Hiding behind that title is what might have been called Genghis Khan: The Early Years, a big, slightly crazed (okay, ludicrous) epic with John Wayne as the once and future king of the Mongols . . . back in the day. A major production for Howard Hughes’s fast-fading RKO Pictures, it was an unhappy sophomore effort for singer/actor Dick Powell as director, with painfully stiff interiors matching a hopelessly stiff cast. Heaps o’ horses, though! Mountain-covering herds of them in some impressive action scenes as Tartars attack. (Likely the work of second unit director Cliff Lyons who’d do much the same on the next GENGHIS KHAN/’65 bio-pic.*) Forgettable as this is as product, the pic remains infamous for its Utah shooting locations near recent atomic testing ranges. We’ll never know how much nuclear fall-out stayed in the atmosphere, but we do know that all four top-billed leads (Wayne, Susan Hayward, Pedro Armendáriz, Agnes Moorehead) developed and eventually died of cancer.

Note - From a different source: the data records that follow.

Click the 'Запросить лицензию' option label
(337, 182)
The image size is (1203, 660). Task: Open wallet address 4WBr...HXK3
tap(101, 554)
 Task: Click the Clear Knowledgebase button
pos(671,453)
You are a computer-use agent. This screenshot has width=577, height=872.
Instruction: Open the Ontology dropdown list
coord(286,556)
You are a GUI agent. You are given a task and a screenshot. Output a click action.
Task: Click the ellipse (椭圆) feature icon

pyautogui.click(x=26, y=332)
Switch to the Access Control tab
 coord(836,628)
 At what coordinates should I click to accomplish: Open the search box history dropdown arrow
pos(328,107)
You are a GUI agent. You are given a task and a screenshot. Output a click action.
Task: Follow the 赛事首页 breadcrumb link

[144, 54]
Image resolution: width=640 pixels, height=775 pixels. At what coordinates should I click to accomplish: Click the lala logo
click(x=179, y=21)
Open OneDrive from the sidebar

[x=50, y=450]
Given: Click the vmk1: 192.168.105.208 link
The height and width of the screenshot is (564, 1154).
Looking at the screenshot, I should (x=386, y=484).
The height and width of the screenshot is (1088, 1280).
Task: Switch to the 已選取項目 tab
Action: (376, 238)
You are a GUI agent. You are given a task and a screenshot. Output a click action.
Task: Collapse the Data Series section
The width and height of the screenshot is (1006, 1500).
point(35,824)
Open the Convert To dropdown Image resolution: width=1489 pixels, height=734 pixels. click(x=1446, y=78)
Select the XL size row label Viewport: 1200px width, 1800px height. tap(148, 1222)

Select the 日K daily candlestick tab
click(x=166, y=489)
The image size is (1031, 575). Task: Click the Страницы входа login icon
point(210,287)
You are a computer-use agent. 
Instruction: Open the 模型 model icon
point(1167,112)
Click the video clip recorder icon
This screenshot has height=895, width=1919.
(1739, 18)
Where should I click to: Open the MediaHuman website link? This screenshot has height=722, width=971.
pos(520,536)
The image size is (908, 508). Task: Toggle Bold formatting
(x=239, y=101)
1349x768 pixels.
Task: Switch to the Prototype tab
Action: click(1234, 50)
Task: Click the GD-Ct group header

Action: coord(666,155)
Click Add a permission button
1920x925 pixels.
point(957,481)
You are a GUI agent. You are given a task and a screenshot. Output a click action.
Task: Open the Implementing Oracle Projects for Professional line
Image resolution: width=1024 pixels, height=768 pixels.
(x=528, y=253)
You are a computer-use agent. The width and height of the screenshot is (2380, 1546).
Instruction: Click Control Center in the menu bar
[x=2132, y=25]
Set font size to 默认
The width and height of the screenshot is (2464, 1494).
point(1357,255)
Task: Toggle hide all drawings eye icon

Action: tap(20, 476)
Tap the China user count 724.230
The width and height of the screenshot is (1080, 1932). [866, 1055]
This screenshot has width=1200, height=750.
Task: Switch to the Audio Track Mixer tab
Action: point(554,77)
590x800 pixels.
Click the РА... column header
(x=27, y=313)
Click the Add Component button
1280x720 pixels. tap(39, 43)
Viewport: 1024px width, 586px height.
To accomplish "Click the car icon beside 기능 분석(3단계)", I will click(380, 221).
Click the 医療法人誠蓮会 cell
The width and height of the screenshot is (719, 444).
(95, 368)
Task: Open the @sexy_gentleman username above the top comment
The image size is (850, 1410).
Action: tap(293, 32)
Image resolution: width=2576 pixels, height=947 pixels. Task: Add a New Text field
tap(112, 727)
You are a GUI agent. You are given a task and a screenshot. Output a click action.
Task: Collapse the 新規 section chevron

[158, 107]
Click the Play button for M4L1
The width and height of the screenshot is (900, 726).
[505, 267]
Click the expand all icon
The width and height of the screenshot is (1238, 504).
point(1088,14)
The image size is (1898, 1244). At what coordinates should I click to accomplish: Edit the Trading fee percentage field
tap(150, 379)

SCREWY THOUGHT OF THE DAY: Look for a caravan-on-wheels in the Mongol campsite. The first straw-covered mobile trailer to hit the market?
DOUBLE-BILL: *Khan hasn’t fared so well on screen. The ‘65 film is a trashy hoot and the Russian art-house epic, MONGOL: THE RISE OF GENGHIS KHAN/’07, was a trilogy that never got past Chapter One.